Implementing digital computing with DNA-based switching circuits

Abstract

DNA strand displacement reactions (SDRs) provide a set of intelligent toolboxes for developing molecular computation. Whereas SDR-based logic gate circuits have achieved a high level of complexity, the scale-up for practical achievable computational tasks remains a hurdle. Switching circuits that were originally proposed by Shannon in 1938 and nowadays widely used in telecommunication represent an alternative and efficient means to realize fast-speed and high-bandwidth communication. Here we develop SDR-based DNA switching circuits (DSCs) for implementing digital computing. Using a routing strategy on a programmable DNA switch canvas, we show that arbitrary Boolean functions can be represented by DSCs and implemented with molecular switches with high computing speed. We further demonstrate the implementation of full-adder and square-rooting functions using DSCs, which only uses down to 1/4 DNA strands as compared with a dual-rail logic expression-based design. We expect that DSCs provide a design paradigm for digital computation with biomolecules.

Fig. 1. DSC-based implementation of Boolean computation.

a Schematic illustration and molecular details of the DSC system. Typically, a DSC contains three types of elementary molecules: (1) Starting switch that responds to its switching signal. (2) Downstream switch that responds to current signal and switching signal. (3) Reporter that responds to current signal and generates fluorescent output. b Schematic illustration and DNA implementation for switching signal response. c Schematic illustration and DNA implementation for current signal transmission. d AND logic and the corresponding SC. e OR logic and the corresponding SC. f Left: a NOR-OR circuit with NOT operation. Middle: dual-rail representation of the NOR-OR circuit. Right: SC implementation, where a’ and b’ represent the complementary value of a and b, respectively.

Fig. 2. Experimental implementation of switch flipping and current signal transmission.

a Schematic illustration of signal propagation in a switching circuit with two series switches. b Molecular implementation and chemical reaction network of the circuit in a. c Molecular implementation and fluorescence kinetics data of a single-switch circuit. d Molecular implementation and fluorescence kinetics data of a two-switch circuit. Source data are provided as a Source Data file.

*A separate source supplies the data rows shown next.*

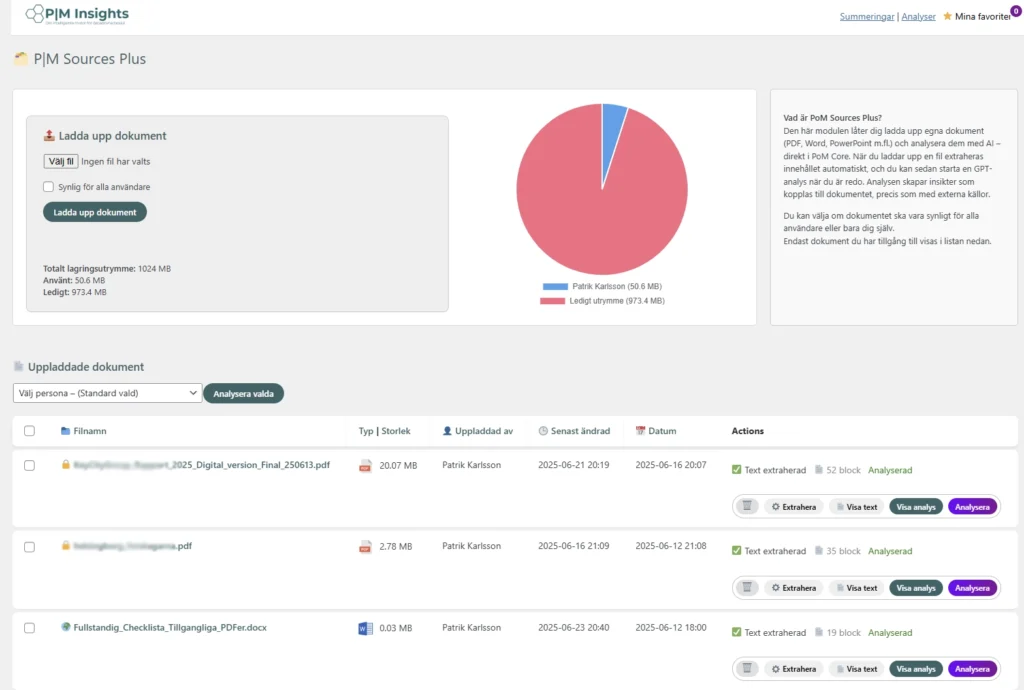The image size is (1024, 690).
Task: Open the Analyser menu link
Action: pos(919,17)
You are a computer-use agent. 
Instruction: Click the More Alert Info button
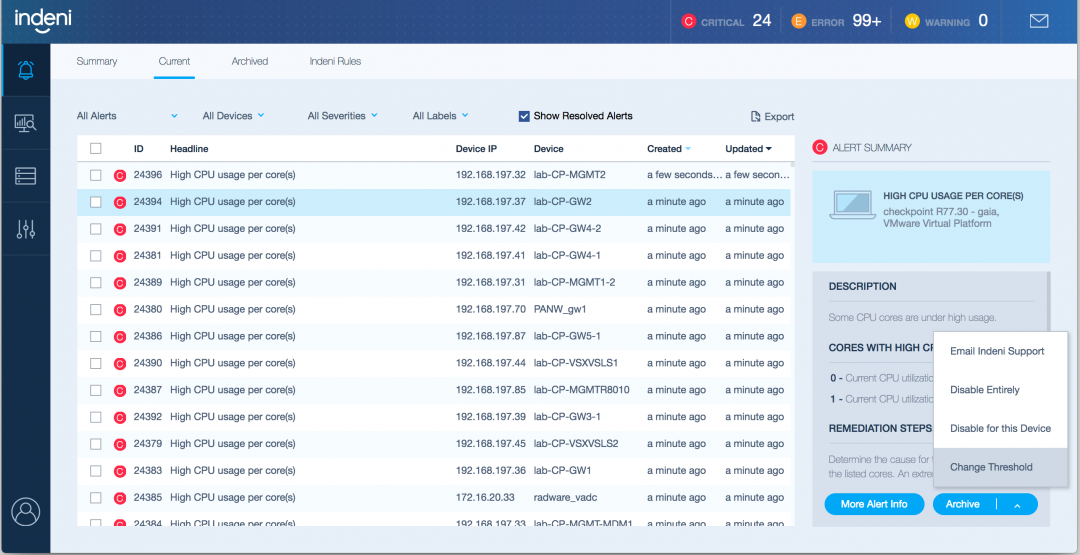coord(874,504)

Fig. 3. Fan-out and fan-in of DNA switches.

a–c Switching circuit diagram (a), molecular implementation (b), and fluorescence readout (c) of a circuit with a two-output switch. d–f Switching circuit diagram (d), molecular implementation (e), and fluorescence readout (f) of a circuit with a two-input switch. Source data are provided as a Source Data file.

Fig. 4. Implementing arbitrary Boolean functions with DSCs.

a The mapping process from a logic function to a DSC for a three-input voting logic. b DSC for the voting logic in a. c Change in free energy of stepwise switch flipping with each input combination that leads to output. d Experimental fluorescence readout with DSC. e Logic circuit implementation of the voting logic in a. f Change in free energy of stepwise gate opening with each input combination that leads to output. g Experimental fluorescence readout with logic gate implementation. Source data are provided as a Source Data file.

Fig. 5. Implementing a full-adder with a DSC.

a–d Logic gate diagram (a), truth table (b), dual-rail representation (c), and switching circuit diagram (d) of the full-adder circuit. e Fluorescence readout of sum (left) and carry (right) with all possible combinations of inputs. Source data are provided as a Source Data file.

Fig. 6. A DSC for square-root calculation.

a The DSC used to calculate the square root of a four-bit number. b A dual-rail logic circuit to perform the same square-rooting function. c Number of computing elements using DSC in comparison with previous logic gate circuits with seesaw gates and single-stranded gates. d Number of participated DNA strands using DSC in comparison with previous logic gates implementations. e Experimental computing kinetics with four representative inputs. Source data are provided as a Source Data file.